The Rule Manager uses many data tools from IRIS that need to be compiled and added to $PATH. These programs include:

In addition to that, the file requirements.txt lists all Python packages needed to run Rule Manager.

These dependencies are easily installed in a Docker container. See Local development environment below.

Unit testing

The rule manager engine can be tested using the runtests.py script included in the test directory. Note that thee tests can interact with other services, like iRODS or WFCatalog, it might not be advisable to run it in production environments.

Deploying in acceptance / production

Read docker/acpt-prd/README.md for deploying the system in an acceptance or production environtment based on Docker.

Local development environment

Read docker/dev/README.md for creating a local environment based on Docker for development purposes (only).

Running the SDS policy manager

  1. Edit the configuration.py file with options needed to run the script, e.g., the location of the files, and the information to connect to iRODS and the Mongo database.

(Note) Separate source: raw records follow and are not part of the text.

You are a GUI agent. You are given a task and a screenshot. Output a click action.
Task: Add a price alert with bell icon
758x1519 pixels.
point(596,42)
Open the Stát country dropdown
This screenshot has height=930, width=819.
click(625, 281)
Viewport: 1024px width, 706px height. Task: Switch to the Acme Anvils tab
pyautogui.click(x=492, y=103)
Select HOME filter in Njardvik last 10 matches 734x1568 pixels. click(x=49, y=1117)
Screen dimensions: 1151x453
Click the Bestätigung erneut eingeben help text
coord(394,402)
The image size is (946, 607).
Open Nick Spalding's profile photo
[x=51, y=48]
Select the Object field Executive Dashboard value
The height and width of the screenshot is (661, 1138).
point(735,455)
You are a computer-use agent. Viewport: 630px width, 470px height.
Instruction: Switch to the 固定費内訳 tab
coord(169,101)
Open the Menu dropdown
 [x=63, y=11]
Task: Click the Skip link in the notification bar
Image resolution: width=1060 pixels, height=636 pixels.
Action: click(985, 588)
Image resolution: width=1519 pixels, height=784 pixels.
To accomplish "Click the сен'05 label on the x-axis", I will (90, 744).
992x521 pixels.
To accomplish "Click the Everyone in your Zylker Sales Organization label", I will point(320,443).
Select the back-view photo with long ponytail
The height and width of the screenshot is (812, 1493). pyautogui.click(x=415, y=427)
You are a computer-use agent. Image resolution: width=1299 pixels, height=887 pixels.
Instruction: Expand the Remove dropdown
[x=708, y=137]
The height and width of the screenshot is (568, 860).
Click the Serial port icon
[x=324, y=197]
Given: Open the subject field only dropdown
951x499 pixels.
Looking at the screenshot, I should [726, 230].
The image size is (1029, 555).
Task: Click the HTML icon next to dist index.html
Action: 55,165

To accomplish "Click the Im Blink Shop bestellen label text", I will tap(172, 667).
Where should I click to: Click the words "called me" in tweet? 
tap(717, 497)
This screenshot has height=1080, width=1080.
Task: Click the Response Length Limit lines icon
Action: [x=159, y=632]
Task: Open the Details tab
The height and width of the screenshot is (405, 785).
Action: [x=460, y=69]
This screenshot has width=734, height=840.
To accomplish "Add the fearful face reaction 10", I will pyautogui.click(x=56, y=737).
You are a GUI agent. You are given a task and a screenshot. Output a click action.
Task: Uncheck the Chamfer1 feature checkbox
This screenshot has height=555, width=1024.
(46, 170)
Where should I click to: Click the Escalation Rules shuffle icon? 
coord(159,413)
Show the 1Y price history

  2. Edit your JSON rule map file specifying the options for each rule. The rules available are the ones in rules.sdsrules.

  3. Edit your JSON rule sequence file specifying which rules to run, the order they should run, and the rule map file that defines their options.

  4. Run python3 sdsmanager.py --dir /path/to/archive --ruleseq rule_seq.json.

Implementing a new rule for an existing manager

Create a new top-level function in the module being used by the manager with the following signature: exampleRule(options, item). The first argument, options will be a dict with the options passed through the JSON rule configuration. The second argument, item is the object to which the rule is applied.

For example, rules for the SDS archive are in the sdsrules module, and item is a SDSFile object describing the SDS file.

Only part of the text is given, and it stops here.